* _Records of locating words and elements_
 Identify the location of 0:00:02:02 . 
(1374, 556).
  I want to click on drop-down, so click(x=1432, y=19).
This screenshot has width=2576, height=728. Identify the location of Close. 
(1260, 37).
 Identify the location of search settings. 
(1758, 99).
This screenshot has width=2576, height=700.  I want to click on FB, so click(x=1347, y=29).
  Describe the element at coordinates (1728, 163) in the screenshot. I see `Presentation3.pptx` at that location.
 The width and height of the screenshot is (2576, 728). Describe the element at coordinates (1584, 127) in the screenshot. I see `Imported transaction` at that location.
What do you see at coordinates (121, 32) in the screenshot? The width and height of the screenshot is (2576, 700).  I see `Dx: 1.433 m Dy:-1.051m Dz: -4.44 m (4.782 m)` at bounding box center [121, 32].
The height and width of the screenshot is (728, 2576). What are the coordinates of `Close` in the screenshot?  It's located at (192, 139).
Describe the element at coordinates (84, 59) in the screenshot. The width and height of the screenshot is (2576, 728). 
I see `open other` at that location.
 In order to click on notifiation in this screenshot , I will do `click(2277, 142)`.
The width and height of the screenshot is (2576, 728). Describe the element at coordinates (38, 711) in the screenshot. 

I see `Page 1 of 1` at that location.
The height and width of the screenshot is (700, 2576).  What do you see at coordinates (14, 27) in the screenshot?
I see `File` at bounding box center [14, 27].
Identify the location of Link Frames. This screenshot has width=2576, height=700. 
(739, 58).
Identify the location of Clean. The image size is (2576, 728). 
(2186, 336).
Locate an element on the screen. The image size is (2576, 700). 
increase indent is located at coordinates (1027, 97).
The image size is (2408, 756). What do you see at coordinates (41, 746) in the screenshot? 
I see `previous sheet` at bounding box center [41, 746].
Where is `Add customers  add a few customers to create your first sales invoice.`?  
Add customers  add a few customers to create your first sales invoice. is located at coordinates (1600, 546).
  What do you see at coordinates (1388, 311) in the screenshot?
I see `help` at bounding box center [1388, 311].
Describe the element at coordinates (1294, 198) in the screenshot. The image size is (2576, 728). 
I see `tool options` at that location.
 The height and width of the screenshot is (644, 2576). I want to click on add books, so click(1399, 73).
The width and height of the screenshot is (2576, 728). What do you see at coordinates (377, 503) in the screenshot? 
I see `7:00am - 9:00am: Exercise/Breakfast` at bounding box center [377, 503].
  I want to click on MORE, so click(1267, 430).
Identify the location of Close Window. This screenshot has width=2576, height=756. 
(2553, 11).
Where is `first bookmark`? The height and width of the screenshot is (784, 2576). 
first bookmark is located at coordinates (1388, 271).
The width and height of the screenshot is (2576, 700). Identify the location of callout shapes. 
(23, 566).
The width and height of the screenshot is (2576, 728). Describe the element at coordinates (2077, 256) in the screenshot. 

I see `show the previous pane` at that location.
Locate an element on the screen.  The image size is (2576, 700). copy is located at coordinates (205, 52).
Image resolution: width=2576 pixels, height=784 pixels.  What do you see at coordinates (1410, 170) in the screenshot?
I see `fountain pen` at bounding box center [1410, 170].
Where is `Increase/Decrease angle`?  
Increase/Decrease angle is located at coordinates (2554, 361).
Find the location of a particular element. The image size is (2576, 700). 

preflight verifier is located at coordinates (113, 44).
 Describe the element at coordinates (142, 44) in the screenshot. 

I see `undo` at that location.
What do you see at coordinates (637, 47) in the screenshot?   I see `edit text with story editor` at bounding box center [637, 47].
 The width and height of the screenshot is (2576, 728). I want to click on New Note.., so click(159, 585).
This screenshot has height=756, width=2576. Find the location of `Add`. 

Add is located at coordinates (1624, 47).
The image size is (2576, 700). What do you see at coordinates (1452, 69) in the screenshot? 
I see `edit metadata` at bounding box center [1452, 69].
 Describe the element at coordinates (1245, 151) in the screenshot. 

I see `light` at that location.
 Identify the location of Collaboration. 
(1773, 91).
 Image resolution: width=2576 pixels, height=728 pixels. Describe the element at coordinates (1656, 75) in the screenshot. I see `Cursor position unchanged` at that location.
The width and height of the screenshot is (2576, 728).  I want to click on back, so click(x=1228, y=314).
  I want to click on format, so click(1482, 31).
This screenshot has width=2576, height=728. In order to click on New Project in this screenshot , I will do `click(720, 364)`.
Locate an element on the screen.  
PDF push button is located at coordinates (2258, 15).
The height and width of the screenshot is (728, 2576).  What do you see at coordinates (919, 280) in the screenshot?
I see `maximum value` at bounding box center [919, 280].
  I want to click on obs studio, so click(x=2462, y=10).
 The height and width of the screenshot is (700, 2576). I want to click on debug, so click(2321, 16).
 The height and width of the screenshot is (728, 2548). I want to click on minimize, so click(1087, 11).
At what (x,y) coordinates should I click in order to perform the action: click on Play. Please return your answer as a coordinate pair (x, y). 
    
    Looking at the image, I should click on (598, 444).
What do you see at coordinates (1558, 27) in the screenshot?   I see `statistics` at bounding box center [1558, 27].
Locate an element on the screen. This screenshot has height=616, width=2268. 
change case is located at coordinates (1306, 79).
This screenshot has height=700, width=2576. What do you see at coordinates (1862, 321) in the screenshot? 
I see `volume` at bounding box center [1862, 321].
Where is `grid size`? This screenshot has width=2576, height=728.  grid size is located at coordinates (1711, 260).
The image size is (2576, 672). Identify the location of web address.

* _WHAT IS BEING ASKED_
Copy the records above word for word, from their first line through the line containing "(1758, 99).", including that line.

* _RESULT FOR THIS EXERCISE_
 Identify the location of 0:00:02:02 . 
(1374, 556).
  I want to click on drop-down, so click(x=1432, y=19).
This screenshot has width=2576, height=728. Identify the location of Close. 
(1260, 37).
 Identify the location of search settings. 
(1758, 99).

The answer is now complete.